Saturday, August 28, 2004

Sunday Update: Steyn on the President holding 'all the aces'


Radically Conservative

Arthur Chrenkoff doesn't like the term neo-conservative, but he sure as anything is prepared to defend its principles. Faced with flashpoints like Fallujah he'd have us remember two understandings: that the end-goal is harmony through reasonable political settlement, and that some people respond to reasonable overtures with utter rejection. His thoughtful piece here.

Meanwhile Niall Ferguson has been parroting the Spectator/French/Matthew Parris line that Bush deserves to lose and it would be good for conservatives if he does. Captain Ed has some bones to pick with that theory.

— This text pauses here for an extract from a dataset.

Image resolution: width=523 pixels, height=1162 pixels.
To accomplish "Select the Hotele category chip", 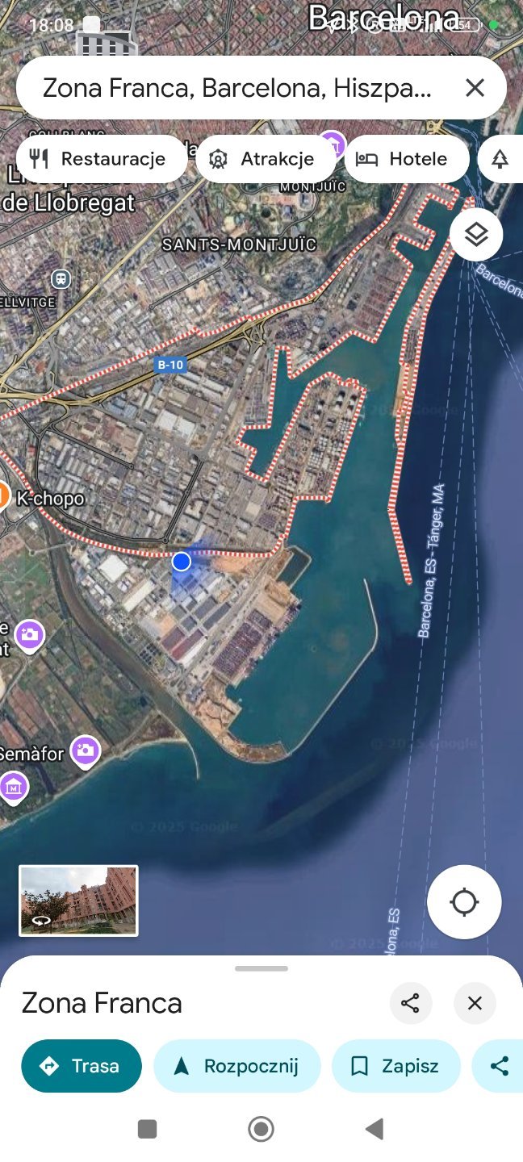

My view is that Bush is not nearly as weak as Ferguson would need him to be to fit his theory. He's certainly far more coherent than John Major was (a parallel between Major and Bush is the central plank of Niall's argument), and he's achieved vastly more than Major ever did. Bush has ideas, whereas Major had nostrums. Bush is patriotic whereas Major had an absurd fantasy of Englishness. Major created his own problems, like the ERM, or Maastricht which radically restricted Britain's political autonomy, whereas Bush has had to deal with 9/11- the biggest challenge imaginable (to the economy as well as the military) and has still found time to re-allign the debate on Kyoto in favour of ditching it. Much of what has followed 9/11 has been attempting to ride the shockwaves while going out to defend America.

It's basically Bush's determined leadership that has offended people left, right and centre, not any perceived ineptitude. He's recognised the need to change the basis of international relations, and the US too. Consequently he's upset a lot of applecarts, as he needed to do, and made a lot of people less comfortable, all the way from foreign despots to liberal-conservative pundits.

True, there are arguments he hasn't gone far enough on some occasions, but these are mostly specious because Bush has made enemies by being radical, so there's no way that people who already have cold feet could stomach him upsetting even more people through being utterly ruthless. Such people tend to be like John Kerry vis a vis the Swift Vets- they're all for bringing it on until, suddenly, they want make it stop.

Brave people take the Chrenkoff line, and stick to it.

Norman Podhoretz (30, 000 words- great Sunday reading) made what I consider the best statement of Bush's approach, and explains why it's right.